• **What to work on**
Retype the listing that follows without a single change.

• **Study material**
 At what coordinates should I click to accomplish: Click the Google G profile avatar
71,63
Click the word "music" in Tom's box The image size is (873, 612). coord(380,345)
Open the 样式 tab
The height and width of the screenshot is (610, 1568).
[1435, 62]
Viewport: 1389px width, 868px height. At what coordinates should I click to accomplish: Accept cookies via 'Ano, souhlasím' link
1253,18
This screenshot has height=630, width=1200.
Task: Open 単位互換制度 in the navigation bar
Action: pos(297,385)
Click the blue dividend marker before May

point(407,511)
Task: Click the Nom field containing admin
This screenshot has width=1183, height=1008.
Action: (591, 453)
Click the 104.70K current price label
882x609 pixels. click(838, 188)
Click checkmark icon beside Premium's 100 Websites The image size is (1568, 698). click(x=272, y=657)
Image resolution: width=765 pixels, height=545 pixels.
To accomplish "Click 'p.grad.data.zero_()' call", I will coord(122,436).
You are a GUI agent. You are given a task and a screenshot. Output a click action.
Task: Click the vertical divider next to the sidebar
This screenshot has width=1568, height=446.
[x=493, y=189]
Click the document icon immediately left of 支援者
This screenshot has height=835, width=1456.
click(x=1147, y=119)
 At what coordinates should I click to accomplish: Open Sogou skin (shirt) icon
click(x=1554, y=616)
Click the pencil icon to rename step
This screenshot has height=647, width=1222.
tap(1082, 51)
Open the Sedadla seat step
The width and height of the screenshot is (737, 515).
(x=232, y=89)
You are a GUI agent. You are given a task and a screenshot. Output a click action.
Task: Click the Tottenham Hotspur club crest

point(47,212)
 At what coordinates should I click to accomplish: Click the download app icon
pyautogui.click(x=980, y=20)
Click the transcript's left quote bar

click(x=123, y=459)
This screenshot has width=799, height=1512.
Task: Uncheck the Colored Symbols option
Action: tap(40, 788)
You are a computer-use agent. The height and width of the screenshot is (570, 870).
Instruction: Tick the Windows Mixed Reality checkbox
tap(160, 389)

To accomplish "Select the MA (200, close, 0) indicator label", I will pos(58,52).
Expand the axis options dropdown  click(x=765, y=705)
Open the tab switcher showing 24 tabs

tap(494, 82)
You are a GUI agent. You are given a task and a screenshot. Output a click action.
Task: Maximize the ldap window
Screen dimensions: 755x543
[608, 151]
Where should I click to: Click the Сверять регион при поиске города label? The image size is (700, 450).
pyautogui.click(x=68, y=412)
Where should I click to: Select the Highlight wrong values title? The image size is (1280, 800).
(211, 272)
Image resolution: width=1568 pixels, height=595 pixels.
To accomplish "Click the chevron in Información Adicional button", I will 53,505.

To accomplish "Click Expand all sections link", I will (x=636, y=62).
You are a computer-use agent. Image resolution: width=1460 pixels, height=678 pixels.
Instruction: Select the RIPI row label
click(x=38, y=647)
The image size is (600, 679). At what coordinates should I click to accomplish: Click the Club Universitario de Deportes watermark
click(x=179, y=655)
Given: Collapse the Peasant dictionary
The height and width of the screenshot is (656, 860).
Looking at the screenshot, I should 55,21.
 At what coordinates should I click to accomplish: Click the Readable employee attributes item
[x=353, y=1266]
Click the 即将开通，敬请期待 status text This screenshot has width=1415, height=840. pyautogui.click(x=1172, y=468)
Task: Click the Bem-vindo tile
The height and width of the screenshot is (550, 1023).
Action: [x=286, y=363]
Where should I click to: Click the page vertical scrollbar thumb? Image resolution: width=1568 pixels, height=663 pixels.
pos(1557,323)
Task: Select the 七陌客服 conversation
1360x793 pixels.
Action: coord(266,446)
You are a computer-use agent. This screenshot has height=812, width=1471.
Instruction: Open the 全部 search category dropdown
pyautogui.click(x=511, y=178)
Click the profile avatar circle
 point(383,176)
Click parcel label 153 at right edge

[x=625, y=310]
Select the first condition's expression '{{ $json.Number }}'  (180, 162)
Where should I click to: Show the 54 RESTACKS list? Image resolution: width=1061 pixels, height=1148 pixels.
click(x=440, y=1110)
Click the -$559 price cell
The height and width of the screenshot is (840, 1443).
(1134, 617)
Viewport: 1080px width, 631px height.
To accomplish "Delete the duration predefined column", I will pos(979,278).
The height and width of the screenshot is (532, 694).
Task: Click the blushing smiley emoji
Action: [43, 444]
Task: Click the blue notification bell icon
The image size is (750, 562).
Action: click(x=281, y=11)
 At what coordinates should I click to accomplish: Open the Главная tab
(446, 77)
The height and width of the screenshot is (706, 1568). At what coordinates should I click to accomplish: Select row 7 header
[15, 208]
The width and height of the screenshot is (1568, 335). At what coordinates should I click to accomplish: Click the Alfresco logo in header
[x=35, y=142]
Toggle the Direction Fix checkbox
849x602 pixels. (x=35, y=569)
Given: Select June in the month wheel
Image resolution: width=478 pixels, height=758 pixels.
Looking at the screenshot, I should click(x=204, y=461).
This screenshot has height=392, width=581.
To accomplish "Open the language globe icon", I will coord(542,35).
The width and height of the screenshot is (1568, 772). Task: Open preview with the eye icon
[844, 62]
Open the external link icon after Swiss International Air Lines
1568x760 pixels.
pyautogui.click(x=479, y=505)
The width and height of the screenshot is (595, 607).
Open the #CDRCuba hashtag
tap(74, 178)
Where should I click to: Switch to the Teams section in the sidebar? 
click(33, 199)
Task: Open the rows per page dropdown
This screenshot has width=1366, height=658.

• **Response for this exercise**
 At what coordinates should I click to accomplish: Click the Google G profile avatar
71,63
Click the word "music" in Tom's box The image size is (873, 612). coord(380,345)
Open the 样式 tab
The height and width of the screenshot is (610, 1568).
[1435, 62]
Viewport: 1389px width, 868px height. At what coordinates should I click to accomplish: Accept cookies via 'Ano, souhlasím' link
1253,18
This screenshot has height=630, width=1200.
Task: Open 単位互換制度 in the navigation bar
Action: pos(297,385)
Click the blue dividend marker before May

point(407,511)
Task: Click the Nom field containing admin
This screenshot has width=1183, height=1008.
Action: (591, 453)
Click the 104.70K current price label
882x609 pixels. click(838, 188)
Click checkmark icon beside Premium's 100 Websites The image size is (1568, 698). click(x=272, y=657)
Image resolution: width=765 pixels, height=545 pixels.
To accomplish "Click 'p.grad.data.zero_()' call", I will coord(122,436).
You are a GUI agent. You are given a task and a screenshot. Output a click action.
Task: Click the vertical divider next to the sidebar
This screenshot has width=1568, height=446.
[x=493, y=189]
Click the document icon immediately left of 支援者
This screenshot has height=835, width=1456.
click(x=1147, y=119)
 At what coordinates should I click to accomplish: Open Sogou skin (shirt) icon
click(x=1554, y=616)
Click the pencil icon to rename step
This screenshot has height=647, width=1222.
tap(1082, 51)
Open the Sedadla seat step
The width and height of the screenshot is (737, 515).
(x=232, y=89)
You are a GUI agent. You are given a task and a screenshot. Output a click action.
Task: Click the Tottenham Hotspur club crest

point(47,212)
 At what coordinates should I click to accomplish: Click the download app icon
pyautogui.click(x=980, y=20)
Click the transcript's left quote bar

click(x=123, y=459)
This screenshot has width=799, height=1512.
Task: Uncheck the Colored Symbols option
Action: tap(40, 788)
You are a computer-use agent. The height and width of the screenshot is (570, 870).
Instruction: Tick the Windows Mixed Reality checkbox
tap(160, 389)

To accomplish "Select the MA (200, close, 0) indicator label", I will pos(58,52).
Expand the axis options dropdown  click(x=765, y=705)
Open the tab switcher showing 24 tabs

tap(494, 82)
You are a GUI agent. You are given a task and a screenshot. Output a click action.
Task: Maximize the ldap window
Screen dimensions: 755x543
[608, 151]
Where should I click to: Click the Сверять регион при поиске города label? The image size is (700, 450).
pyautogui.click(x=68, y=412)
Where should I click to: Select the Highlight wrong values title? The image size is (1280, 800).
(211, 272)
Image resolution: width=1568 pixels, height=595 pixels.
To accomplish "Click the chevron in Información Adicional button", I will 53,505.

To accomplish "Click Expand all sections link", I will (x=636, y=62).
You are a computer-use agent. Image resolution: width=1460 pixels, height=678 pixels.
Instruction: Select the RIPI row label
click(x=38, y=647)
The image size is (600, 679). At what coordinates should I click to accomplish: Click the Club Universitario de Deportes watermark
click(x=179, y=655)
Given: Collapse the Peasant dictionary
The height and width of the screenshot is (656, 860).
Looking at the screenshot, I should 55,21.
 At what coordinates should I click to accomplish: Click the Readable employee attributes item
[x=353, y=1266]
Click the 即将开通，敬请期待 status text This screenshot has width=1415, height=840. pyautogui.click(x=1172, y=468)
Task: Click the Bem-vindo tile
The height and width of the screenshot is (550, 1023).
Action: [x=286, y=363]
Where should I click to: Click the page vertical scrollbar thumb? Image resolution: width=1568 pixels, height=663 pixels.
pos(1557,323)
Task: Select the 七陌客服 conversation
1360x793 pixels.
Action: coord(266,446)
You are a computer-use agent. This screenshot has height=812, width=1471.
Instruction: Open the 全部 search category dropdown
pyautogui.click(x=511, y=178)
Click the profile avatar circle
 point(383,176)
Click parcel label 153 at right edge

[x=625, y=310]
Select the first condition's expression '{{ $json.Number }}'  (180, 162)
Where should I click to: Show the 54 RESTACKS list? Image resolution: width=1061 pixels, height=1148 pixels.
click(x=440, y=1110)
Click the -$559 price cell
The height and width of the screenshot is (840, 1443).
(1134, 617)
Viewport: 1080px width, 631px height.
To accomplish "Delete the duration predefined column", I will pos(979,278).
The height and width of the screenshot is (532, 694).
Task: Click the blushing smiley emoji
Action: [43, 444]
Task: Click the blue notification bell icon
The image size is (750, 562).
Action: click(x=281, y=11)
 At what coordinates should I click to accomplish: Open the Главная tab
(446, 77)
The height and width of the screenshot is (706, 1568). At what coordinates should I click to accomplish: Select row 7 header
[15, 208]
The width and height of the screenshot is (1568, 335). At what coordinates should I click to accomplish: Click the Alfresco logo in header
[x=35, y=142]
Toggle the Direction Fix checkbox
849x602 pixels. (x=35, y=569)
Given: Select June in the month wheel
Image resolution: width=478 pixels, height=758 pixels.
Looking at the screenshot, I should click(x=204, y=461).
This screenshot has height=392, width=581.
To accomplish "Open the language globe icon", I will coord(542,35).
The width and height of the screenshot is (1568, 772). Task: Open preview with the eye icon
[844, 62]
Open the external link icon after Swiss International Air Lines
1568x760 pixels.
pyautogui.click(x=479, y=505)
The width and height of the screenshot is (595, 607).
Open the #CDRCuba hashtag
tap(74, 178)
Where should I click to: Switch to the Teams section in the sidebar? 
click(33, 199)
Task: Open the rows per page dropdown
This screenshot has width=1366, height=658.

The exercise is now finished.